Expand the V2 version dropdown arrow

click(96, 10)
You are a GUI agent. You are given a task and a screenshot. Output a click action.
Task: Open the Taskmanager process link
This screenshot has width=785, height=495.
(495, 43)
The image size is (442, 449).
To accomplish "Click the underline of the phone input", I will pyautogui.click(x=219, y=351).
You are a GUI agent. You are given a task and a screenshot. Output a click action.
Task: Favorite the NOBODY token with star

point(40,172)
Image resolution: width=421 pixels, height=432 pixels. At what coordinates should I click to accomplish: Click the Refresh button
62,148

> _Your objective_: Keeping every line exactly as it is, copy all the records.

> _Answer to this exercise_:
Expand the V2 version dropdown arrow

click(96, 10)
You are a GUI agent. You are given a task and a screenshot. Output a click action.
Task: Open the Taskmanager process link
This screenshot has width=785, height=495.
(495, 43)
The image size is (442, 449).
To accomplish "Click the underline of the phone input", I will pyautogui.click(x=219, y=351).
You are a GUI agent. You are given a task and a screenshot. Output a click action.
Task: Favorite the NOBODY token with star

point(40,172)
Image resolution: width=421 pixels, height=432 pixels. At what coordinates should I click to accomplish: Click the Refresh button
62,148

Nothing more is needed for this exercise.